Kartveli Exhibit Opens at Free University - Tbilisi

Last week, the Kartveli Association contributed learning materials and model airplanes to the Free University. The purpose was to create a display for students to learn about the life and accomplishment of Alexander Kartveli.

It’s been a busy year for the Association. Earlier this year, we sponsored an exhibit at Georgia National Museum that ended after great success. The display inside Free University houses some elements of the museum exhibit. A screen playing the short film, Alexander Kartveli and His Life, adds an interactive element for visitors to learn about Kartveli and the mission of the Association.

We are grateful that a group of students and faculty helped assemble the materials.

The display illuminates the story of Alexander Kartveli’s life in detail.

A graduate of Paris Highest School of Aviation, Kartveli developed into an influential aircraft engineer and designer, a pioneer in American aviation history, and an early technology innovator.

He became a U.S. citizen by emigrating from Europe in the late 1920’s and escaping the rise of Bolshevik Russia and war-torn Europe.

Kartveli achieved breakthroughs in military aviation through aircraft design that proved to be essential to defeating Axis forces during World War II. He is considered to be one of the most important aircraft designers in U.S. and world history, yet Kartveli’s legacy remains largely unknown.

Kartveli spent most of his career at the Republic Aviation Corporation  -  an American aircraft manufacturer based in Farmingdale, Long Island, NY. Originally known as the Seversky Aircraft Company, the company was responsible for the design and production of many important military aircrafts. Its founder Alexander de Seversky was another Georgia-born individual who made a signification contribution to U.S. aviation history.

He is solely responsible for seminal design advancements related to legendary aircraft. In addition to designing the first metal plane to cross the Atlantic, Kartveli is credited with designs for the P-35 (the first single-seat fighter to feature all-metal construction), the P-47 Thunderbolt (used to win air superiority in World War II), the XF-103 (high speed bomber), and the F-105 (used extensively in Vietnam).

Kartveli’s contributions to hypersonic flight theory provided important contributions to NASA’s space flight ambitions. His advisory work at the National Advisory Committee for Aeronautics (NACA), the predecessor to NASA, proved valuable to early space shuttle and orbital aircraft designs.

About the Alexander Kartveli Association. The mission of Kartveli Association is to curate Alexander Kartveli's life and accomplishments.   We believe that by protecting the past we can invent a better future.  Human brilliance is evenly distributed around the world, but opportunity is not.  We can change lives and bring opportunity to many by promoting core values and ideals that represent the main themes that defined Kartveli.  Chief among these values and ideals is perseverance, tenacity, creativity, imagination and learning.  And most important we want to tell an amazing story about an important innovator who brought to life some of the foundational aerospace technologies of today.  Our community outreach, education and museum contributions are made through our non-profit Alexander Kartveli Association based in Tblisi, Georgia.

About the Free University of Tblisi. The mission of Free University is to provide the country's most talented and motivated students a world-class, 21st-century education and produce graduates who can become leaders in their fields and bring wholesome and sustainable changes to a country still in development.

• **Task**:
From the text about the Kartveli exhibit, extract the passage from "We are grateful" up to and including "and war-torn Europe.", word for word. Rely only on the text about the Kartveli exhibit for this work.

• **Data lines**:

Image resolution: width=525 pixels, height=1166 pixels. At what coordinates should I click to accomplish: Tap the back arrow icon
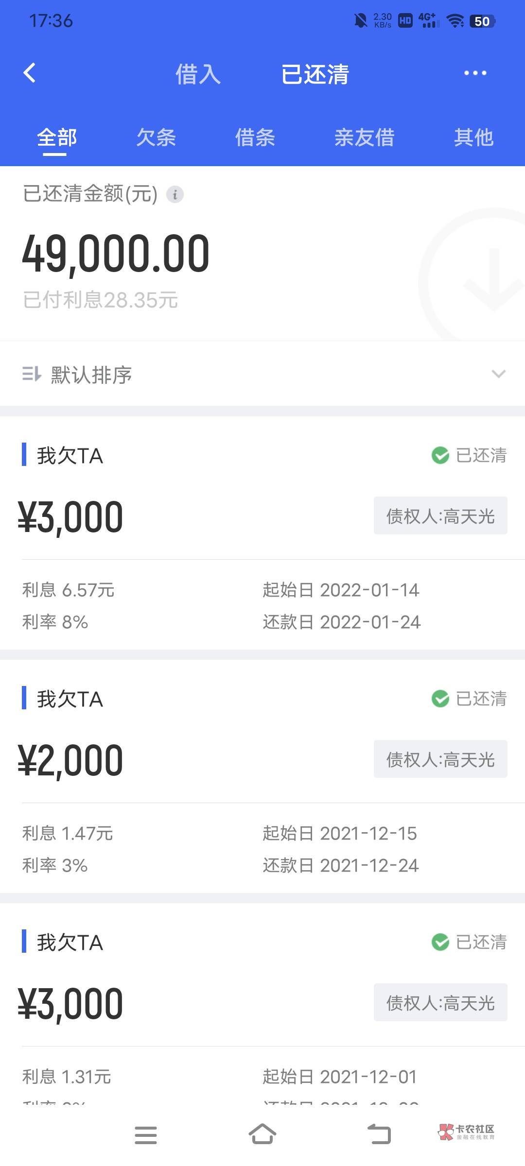30,73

• **Response to this task**:
We are grateful that a group of students and faculty helped assemble the materials.

The display illuminates the story of Alexander Kartveli’s life in detail.

A graduate of Paris Highest School of Aviation, Kartveli developed into an influential aircraft engineer and designer, a pioneer in American aviation history, and an early technology innovator.

He became a U.S. citizen by emigrating from Europe in the late 1920’s and escaping the rise of Bolshevik Russia and war-torn Europe.